Dr. Jonsson’s association with Baptist Health – a nonprofit health care organization with a charitable mission of caring for the poor – seems to be an ideal arrangement for meeting the health care needs of the community. So what could be wrong?
The obvious reason that Dr. Jonsson is personally financially secure in spite of seeing Medicaid patients is that Baptist Health is paying him more than he would be receiving from Medicaid or the exchange plans. How is that working? Moody’s Investors Service has downgraded Baptist Health’s credit rating citing “increased losses from an aggressive and rapid physician employment strategy.”
Under our current fragmented, dysfunctional financing system, when hospitals and physicians are trying to do the right thing, it still isn’t working in spite of the enactment of the Affordable Care Act. The current flux in primary care financing is highly unstable and likely will continue to be disruptive to traditional primary care practices. For those who say good riddance, realize two things: 1) prices are higher in the consolidated systems and will not be tolerated for long, and 2) traditional primary care practices, including community health centers, provide essential community health care services in regions often not attractive to large, consolidated health systems.
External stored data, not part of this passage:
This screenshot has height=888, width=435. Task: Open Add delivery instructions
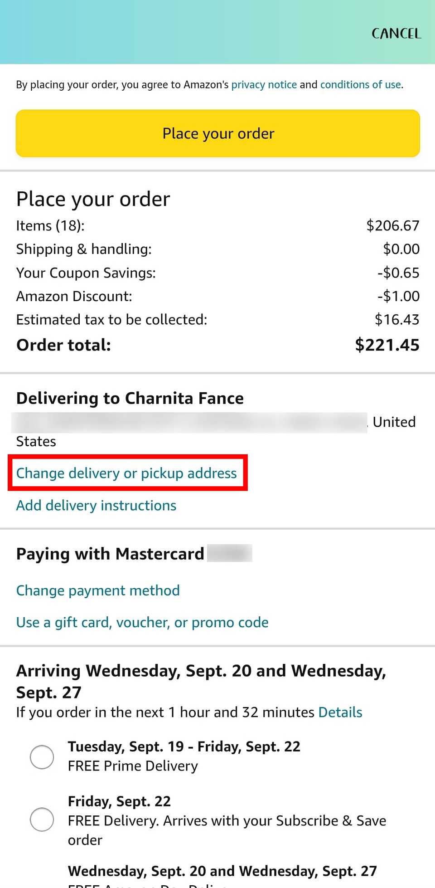[x=96, y=505]
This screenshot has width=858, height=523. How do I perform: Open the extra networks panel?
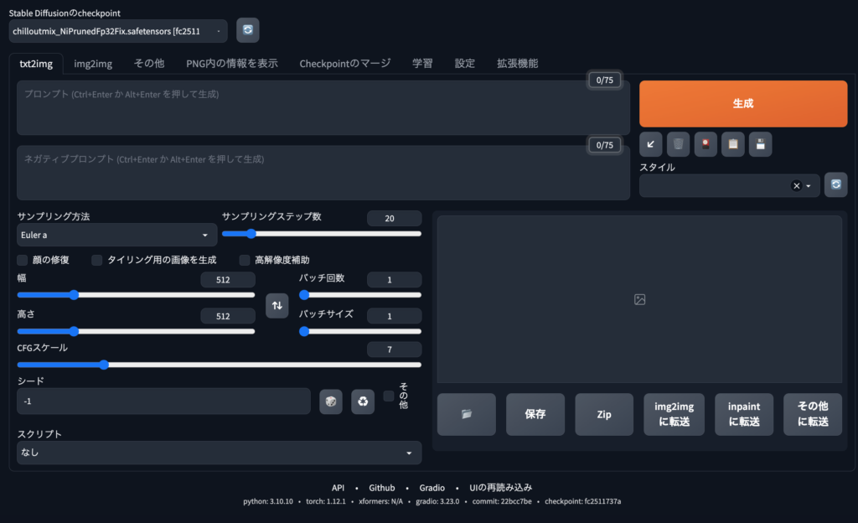pyautogui.click(x=706, y=143)

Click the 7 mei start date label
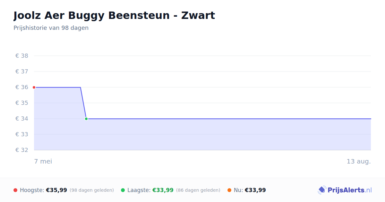pyautogui.click(x=43, y=161)
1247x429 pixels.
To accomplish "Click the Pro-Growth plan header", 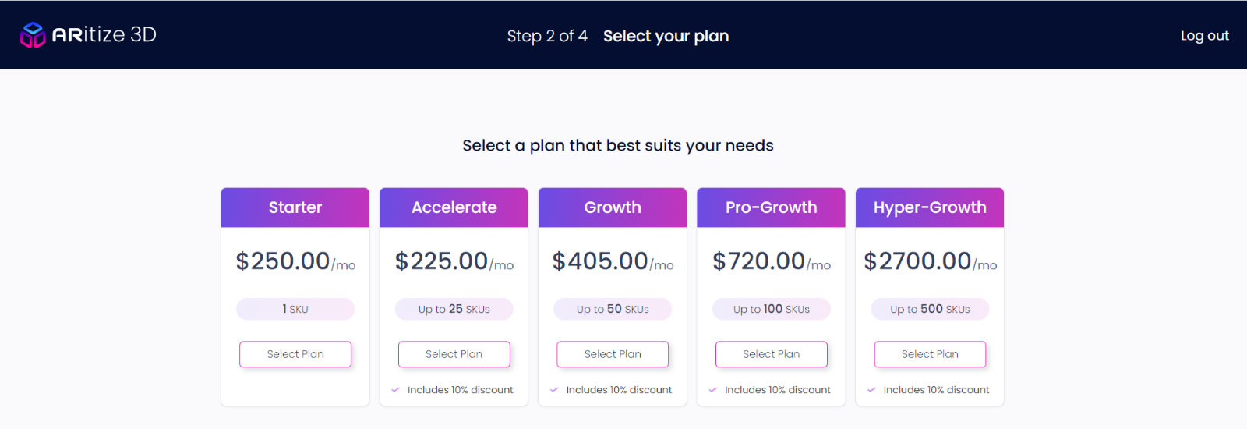I will (x=771, y=207).
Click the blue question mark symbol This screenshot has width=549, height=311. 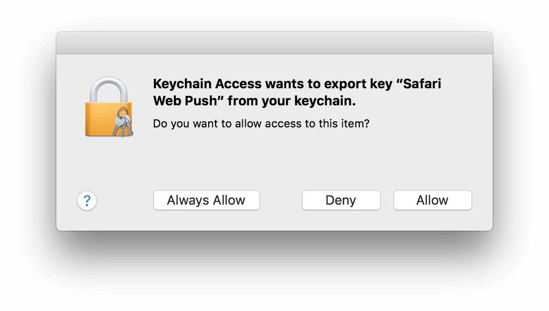click(x=87, y=201)
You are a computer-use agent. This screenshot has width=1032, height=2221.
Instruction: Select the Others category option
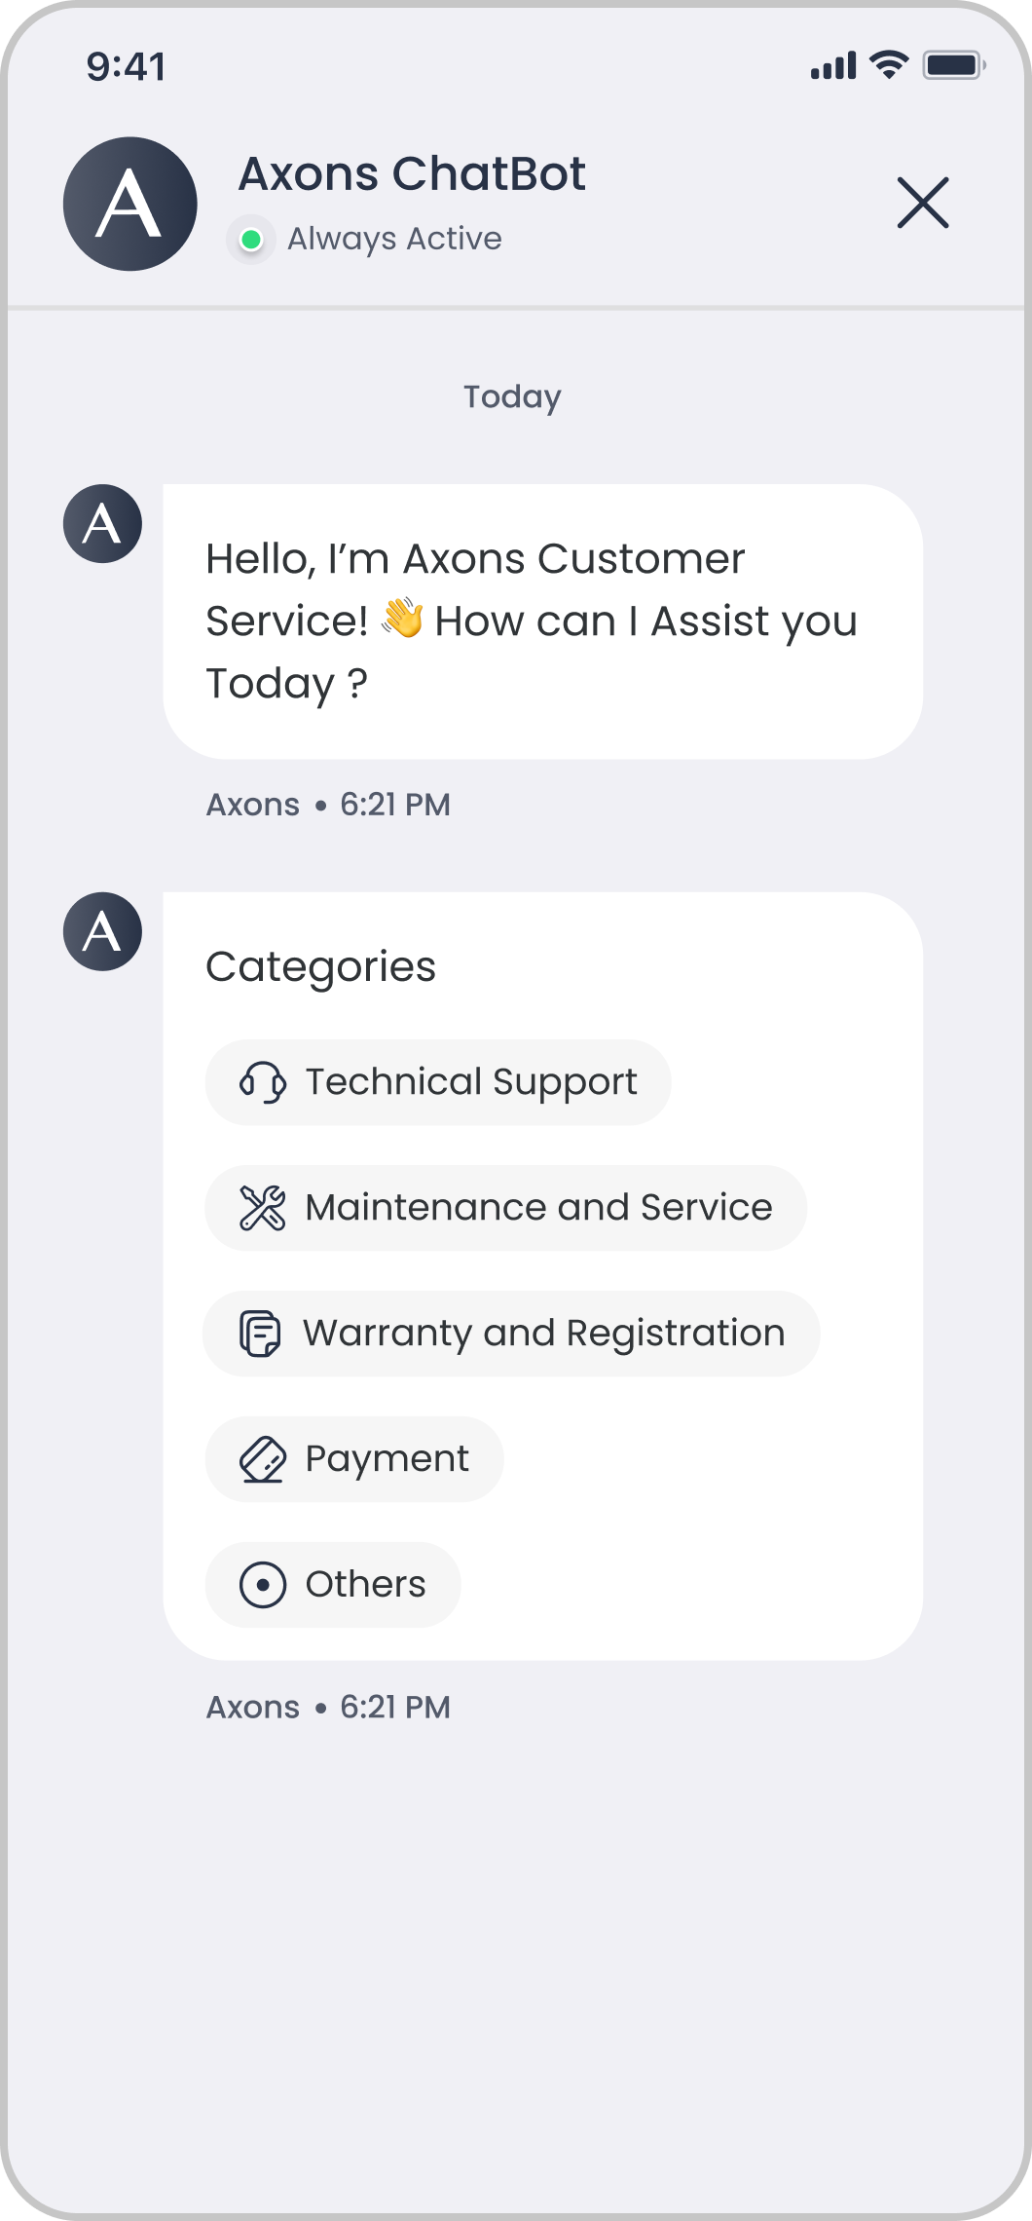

If we switched everyone to Medicare right now, the system would work, though many problems would remain because of the deficiencies in Medicare. On the other hand, if we created a well designed single payer system (an improved Medicare for all) our financing problems would be solved, and we could get on with repairing our health care delivery system – one in which both Dr. Jonsson and Dr. Ragland would take pride in their ability to meet the health care needs of their patients.